On Labor Day, back from an all-nighter playing losing no-limit riverboat poker, I crawled into bed at 10:30 a.m., when a friend called asking if I wanted to check out the 28th Annual Taste of Polonia.
Food? Polish women? Casino night? Poker Videos? How could I resist?
I still had the rental car, and we splurged on VIP parking for $15, though no one ever asked us to pay going in or out.
There were some gorgeous Polish females, but they all seemed underage and hanging out at the Led Zeppelin tribute band. By what they were wearing, the festival should’ve also had a jailbait exhibit.
Sampled some beer, mushroom eggrolls, beer, pieorgies, and beer.
One of the vendors was MoneyGram. If only I’d thought ahead to initiate a Poker Stars deposit.
Another vendor was a modeling agency, and I stopped by.
“Hi,” I said to the pretty girl behind the counter. “My friend and I would like to sign up to become models.”
The pretty girl looked at us and somehow stifled a harumph. She gestured to my friend and said, “Ohhh… he’s too old.”
I’m older than he is, but I took it as a polite way to say that we were both fugly and there was no way in Polish hell she’d let us sign up.
“How old do you have to be?” I said.
As soon as she said 25, I said, “I’m 24, is that okay?”
The pretty girl reluctantly handed me a clipboard to fill out.
“But my friend, how old do you think he is?”
“Oh,” the pretty girl said, “I have no way of knowing.”
I tried to get her to say an age, but she was too polite to.
The festival had all the carnival games — squirt the gun into the target to raise Tweety Bird, throw the basketballs into the hoop, throw the rings around bottles, fire a corkgun at the empty cans, etc.
Highly competitive, we played them all, including a few heads-up.
My favorite was Roller Race, called out by a carnival barker with all silver teeth and who referred to himself as “Soul Man.” In a dark alley, it would be a different situation.
At $2 a pop, we played the game (“the game is called roll the ball, not throw the ball”) at least a dozen times.

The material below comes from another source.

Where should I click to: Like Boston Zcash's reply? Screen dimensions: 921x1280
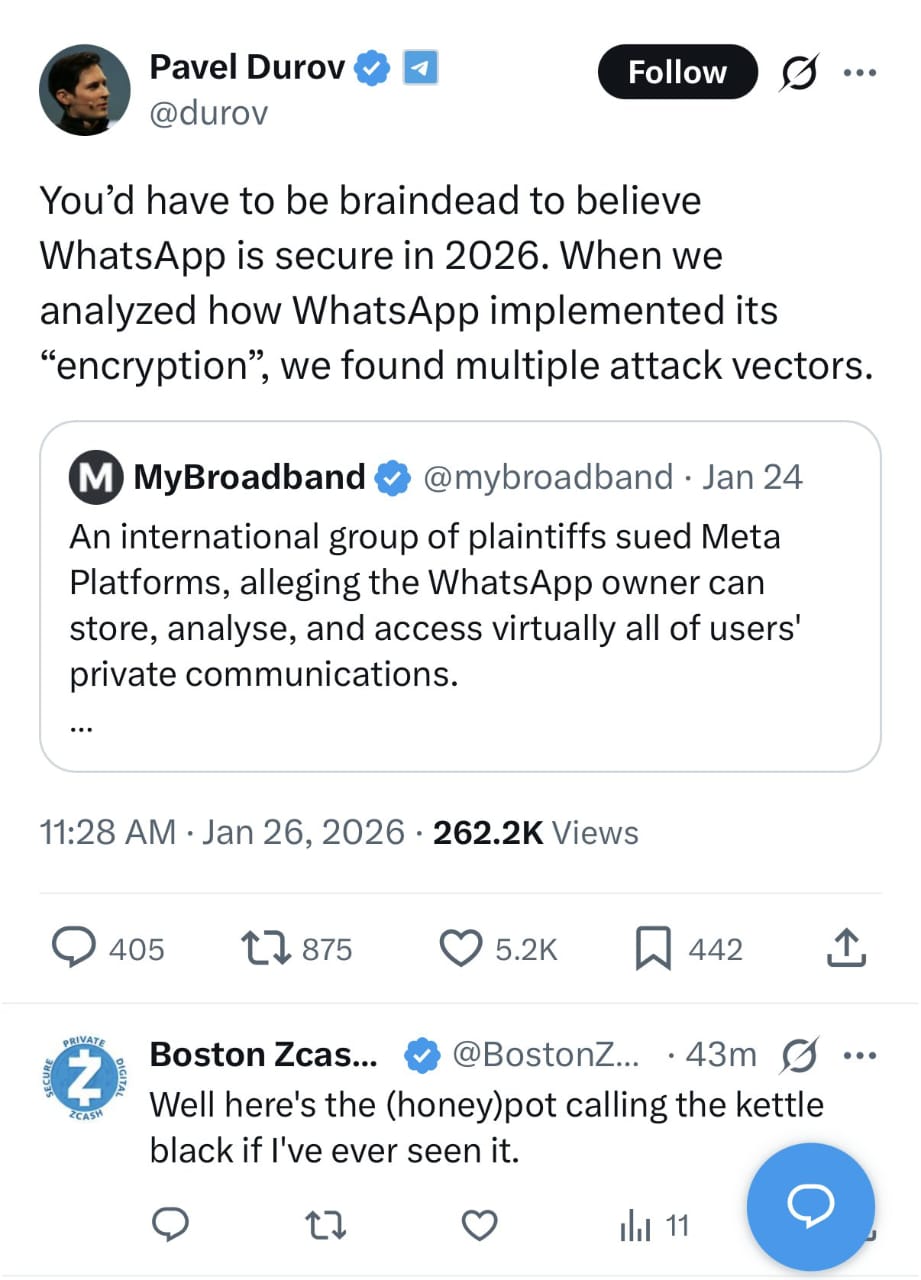[x=479, y=1224]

Not once did I win, and I’m convinced the thing’s rigged.
Set up like skeetball, you roll balls up an alley into a number of different-colored holes to increase the speed of your dog — red (run), blue (walk), yellow (crawl).
On one game, I rolled my ball into two red holes and still didn’t win. After 12 tries at this, you can develop at least some skill in rolling and aiming.
Yet a kid who couldn’t have been more than 3 years old ended up winning.
The punk was sitting on the lap of his mother, who also helped him roll the ball, which I’m sure is against the rules because it’s one player to a ball.
She selected a stuffed alligator as his prize, and I almost caught a sly wink from the mother to the barker. It was then I knew they were in cahoots.
The barker would call over couples, saying to the guy that he’s guaranteed to win a stuffed animal to impress his girl. And he did.
Pretty girls would play one time, and they would win.
But always, whenever a kid sat down, that kid would end up winning.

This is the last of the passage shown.